> _Task requirements_:
Return the lines from the start of the data through the line with "This screenshot has height=1167, width=1559.". Include both of those lines and no others.

━━━━━ Data for processing

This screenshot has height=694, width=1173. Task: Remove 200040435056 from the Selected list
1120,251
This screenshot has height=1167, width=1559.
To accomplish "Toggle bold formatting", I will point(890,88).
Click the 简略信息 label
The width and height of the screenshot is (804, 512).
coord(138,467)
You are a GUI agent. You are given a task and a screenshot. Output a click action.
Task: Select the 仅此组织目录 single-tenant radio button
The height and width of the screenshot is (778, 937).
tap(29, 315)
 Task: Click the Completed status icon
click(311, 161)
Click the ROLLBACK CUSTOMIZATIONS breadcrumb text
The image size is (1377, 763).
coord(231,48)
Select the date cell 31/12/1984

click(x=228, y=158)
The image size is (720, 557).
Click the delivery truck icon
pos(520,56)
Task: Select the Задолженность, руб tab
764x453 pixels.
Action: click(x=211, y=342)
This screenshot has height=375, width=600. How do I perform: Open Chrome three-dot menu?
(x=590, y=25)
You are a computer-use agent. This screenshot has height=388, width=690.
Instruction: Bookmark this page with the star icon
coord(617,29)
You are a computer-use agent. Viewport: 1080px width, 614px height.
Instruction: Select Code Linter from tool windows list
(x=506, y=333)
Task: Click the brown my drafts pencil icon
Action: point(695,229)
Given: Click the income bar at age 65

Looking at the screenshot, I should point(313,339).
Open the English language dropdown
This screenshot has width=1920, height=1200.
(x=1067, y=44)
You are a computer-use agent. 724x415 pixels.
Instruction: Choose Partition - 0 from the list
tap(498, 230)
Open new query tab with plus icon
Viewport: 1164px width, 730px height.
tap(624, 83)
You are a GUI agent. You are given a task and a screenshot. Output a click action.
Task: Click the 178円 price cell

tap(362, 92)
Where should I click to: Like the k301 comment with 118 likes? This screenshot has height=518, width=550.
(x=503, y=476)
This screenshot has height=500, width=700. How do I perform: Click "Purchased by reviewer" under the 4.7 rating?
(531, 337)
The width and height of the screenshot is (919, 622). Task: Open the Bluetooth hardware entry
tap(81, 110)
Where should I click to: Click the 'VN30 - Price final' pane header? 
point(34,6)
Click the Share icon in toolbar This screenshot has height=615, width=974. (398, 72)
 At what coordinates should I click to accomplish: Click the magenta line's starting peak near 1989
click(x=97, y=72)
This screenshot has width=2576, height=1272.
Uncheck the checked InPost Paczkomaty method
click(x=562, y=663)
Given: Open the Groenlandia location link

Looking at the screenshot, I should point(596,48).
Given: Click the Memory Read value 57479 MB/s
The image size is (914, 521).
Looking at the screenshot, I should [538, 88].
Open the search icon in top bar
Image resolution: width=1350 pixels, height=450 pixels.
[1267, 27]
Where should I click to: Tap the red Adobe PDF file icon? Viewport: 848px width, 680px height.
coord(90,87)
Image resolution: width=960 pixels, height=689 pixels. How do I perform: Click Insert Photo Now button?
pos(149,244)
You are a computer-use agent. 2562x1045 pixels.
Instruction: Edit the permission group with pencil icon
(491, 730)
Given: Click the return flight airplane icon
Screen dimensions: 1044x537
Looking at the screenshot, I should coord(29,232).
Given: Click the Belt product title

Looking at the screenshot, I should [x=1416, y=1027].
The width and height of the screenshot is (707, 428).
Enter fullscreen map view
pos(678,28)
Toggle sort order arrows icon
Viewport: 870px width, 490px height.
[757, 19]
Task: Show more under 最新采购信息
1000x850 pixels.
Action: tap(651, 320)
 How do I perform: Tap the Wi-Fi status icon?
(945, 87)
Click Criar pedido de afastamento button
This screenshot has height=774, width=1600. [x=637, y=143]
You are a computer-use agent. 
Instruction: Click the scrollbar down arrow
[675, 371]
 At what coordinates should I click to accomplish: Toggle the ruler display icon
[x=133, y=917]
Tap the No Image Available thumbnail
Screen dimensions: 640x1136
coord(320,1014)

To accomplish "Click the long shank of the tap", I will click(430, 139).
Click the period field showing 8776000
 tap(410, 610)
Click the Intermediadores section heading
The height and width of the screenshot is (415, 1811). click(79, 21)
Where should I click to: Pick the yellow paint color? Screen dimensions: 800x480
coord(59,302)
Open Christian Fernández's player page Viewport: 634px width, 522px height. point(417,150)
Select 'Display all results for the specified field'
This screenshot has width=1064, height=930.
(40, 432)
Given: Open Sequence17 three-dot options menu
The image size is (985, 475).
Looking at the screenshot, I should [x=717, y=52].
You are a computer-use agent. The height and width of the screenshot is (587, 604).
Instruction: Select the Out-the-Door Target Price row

━━━━━━━━━━

> _Task solution_:
This screenshot has height=694, width=1173. Task: Remove 200040435056 from the Selected list
1120,251
This screenshot has height=1167, width=1559.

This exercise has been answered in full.